Many years ago, around the time William Mulholland proposed to “stop the waste” by damming Yosemite Valley into a reservoir, the city fathers of San Francisco did exactly that with the Hetch Hetchy Valley, which was a comparably beautiful place. It’s now proposed to demolish the dam and “reclaim” the valley, and to do so while preserving a water supply for the Bay Area would cost between three and ten thousand million dollars.
Is this a good idea? It’s hard to think about numbers so large, or unique natural treasures, especially as this is not a question of preserving a going-concern ecology but doing an experiment; no-one really knows what will come back when it’s been under water for seven decades.

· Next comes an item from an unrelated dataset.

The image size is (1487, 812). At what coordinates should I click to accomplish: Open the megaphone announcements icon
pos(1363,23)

If it’s a California resource, we’re talking about spending at least $1000 per person. What would we get for it? Obviously, people would go and visit. Currently Yosemite next door gets more than 3 million visits a year; perhaps as many would also go to Hetch Hetchy, perhaps they would just divide and half go to each. Choosing a price in the middle of the guesstimate range, say seven thousand million, the annual cost would be about $350 million (at 5%); that would be $100 per visit if it matches Yosemite, possibly twice as much if there’s no additional tourism. $100 is the price of two medium seats at the opera or a nice dinner out; it’s neither a ridiculous number that makes the proposal look silly, nor a ridiculous number so low that it’s a gimme. Reducing the $100 per visit are all the benefits people get from just knowing such a wonderful place exists, or reading about it and seeing pictures, benefits no less real because they are received by people who don’t experience it directly.

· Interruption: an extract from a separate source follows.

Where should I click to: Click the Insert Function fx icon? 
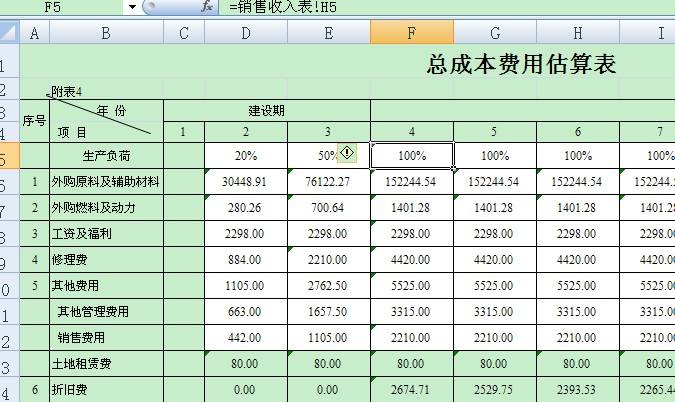point(207,7)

While I still lived in Boston, Tip O’Neill had the nice idea to give his congressional district, and those around it, a nice retirement present, namely a thousand million federal dollars to bury one of the most ill-conceived, badly designed, blighting, and ugly fruits of the urban freeway era. At the time, a lot of people I knew thought that was a really silly way to spend that much money in Boston. Now that the Big Dig is complete, it’s totally obvious to me, without a doubt, that it would be hard to find a way to improve the quality of life for Bostonians more for a one-time expense of five hundred bucks (the urban area has about two million people in it), even if it were local money. It’s completely transformed a whole swath of the downtown, never mind the millions adjoining landowners have made. Would Paris pay this kind of money for the Champs Elysées? I’m sure, and properly so.
However, the project cost fourteen thousand million and the meter is still running. $7000 per person once; not such an obvious good deal, especially considering that lots of those two million don’t get downtown to enjoy it very often. It’s another awkward number that doesn’t settle the issue either way. $350 per year forever…a dollar a day? Somehow it seems to make more sense that way.
In 1903, a bunch of civic leaders in New York had the insane idea to build a railway under the streets of Manhattan, threaded among existing sewer pipes and building foundations, four tracks wide to allow express service, and extend it way out into the farms of the Bronx three tracks wide (though elevated rather than underground out in the boondocks). It’s hard to justify heavy rail transit investments by the tools of benefit-cost analysis, but it’s obvious to me that this (and the parallel and intersecting lines that followed it) would be a bargain for the city even if it had to buy them again for zillions. Something like this, a serious and comprehensive investment in urban transportation rather than a tentative dabble such as LA is fooling with, changes the whole quality of life of a region. New Yorkers can go where they want, not have to park when they get there, come home at any hour of the night, and do so from childhood (my parents never had to chauffeur me to anything). When they’re not in the train or bus, they’re on their feet encountering their neighbors, not sealed in tin boxes on a freeway. What’s that worth in money? What analysis would be persuasive either way?